Take the case of iPhony, an iPhone-alike launcher application developed for Palm OS devices. Posted online late last week, by Monday it had been withdrawn - well, the downloadable file, at any rate - at the behest of Apple's legal eagles.

Worse, perhaps, the company's attorneys have even threatened news sites that reported on the availability of the iPhone-esque skins, the Sydney Morning Herald alleges. To be fair, like the skins themselves, it's the use of Mac OS X icons that has Apple riled in this case.

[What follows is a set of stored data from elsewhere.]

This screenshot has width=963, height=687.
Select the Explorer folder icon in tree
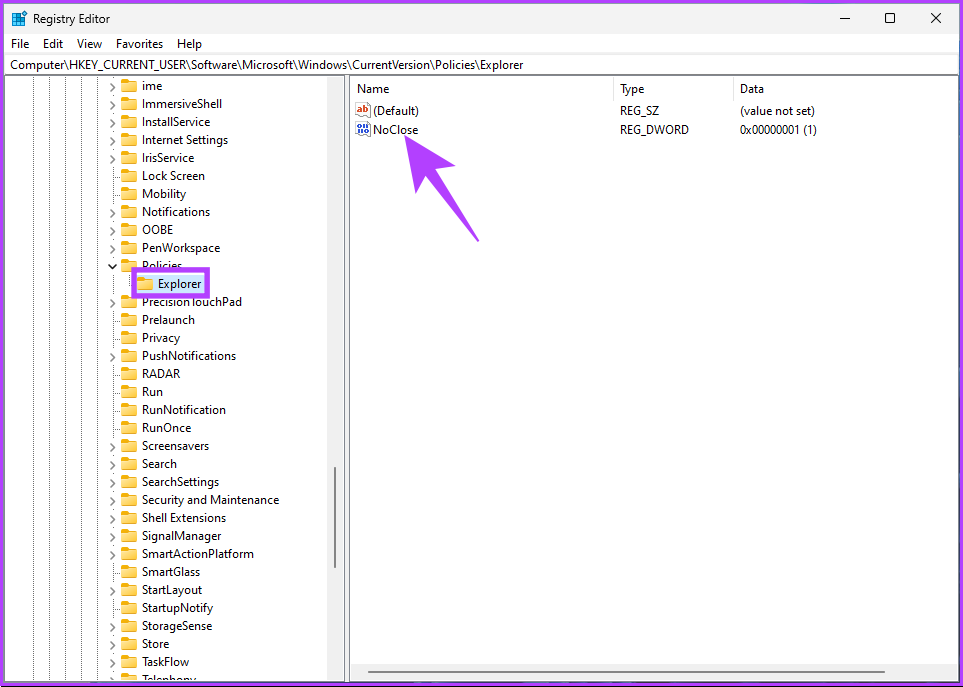click(x=145, y=284)
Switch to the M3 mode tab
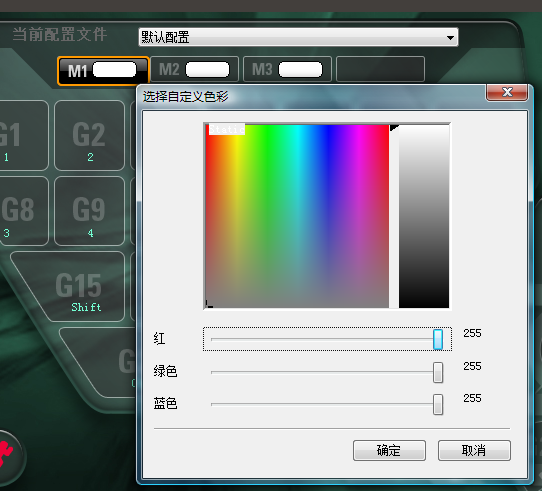 (x=287, y=69)
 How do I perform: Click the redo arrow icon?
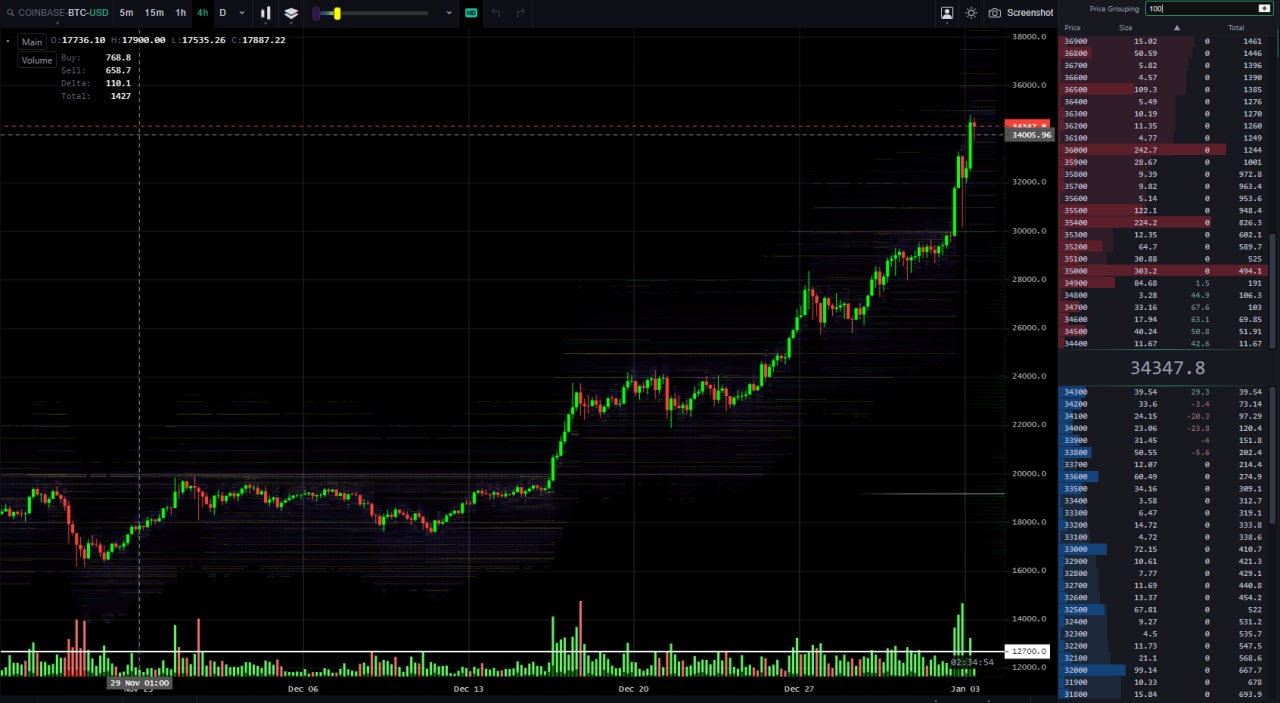pyautogui.click(x=521, y=13)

Yes, it owns the icons and images of them, and has a right to demand they not be used in products it disapproves of. Websites it's gone after have willy-nilly reposted screenshots of the iPhone-imitating skins without considering the copyright implications.

But since the strength of the iPhone is how it works not how it looks, is all this legal activity really necessary? Dollar to a dime it helps promote the iPhone more than it impacts sales of the device.

Apple has form here, pursuing in the past individuals and companies who've attempted to offer utilities that emulate Mac OS X's Aqua UI and its Dock utility on Windows and Linux machines. It's even got stroppy with folk trying to make older versions of the Mac OS look like Mac OS X.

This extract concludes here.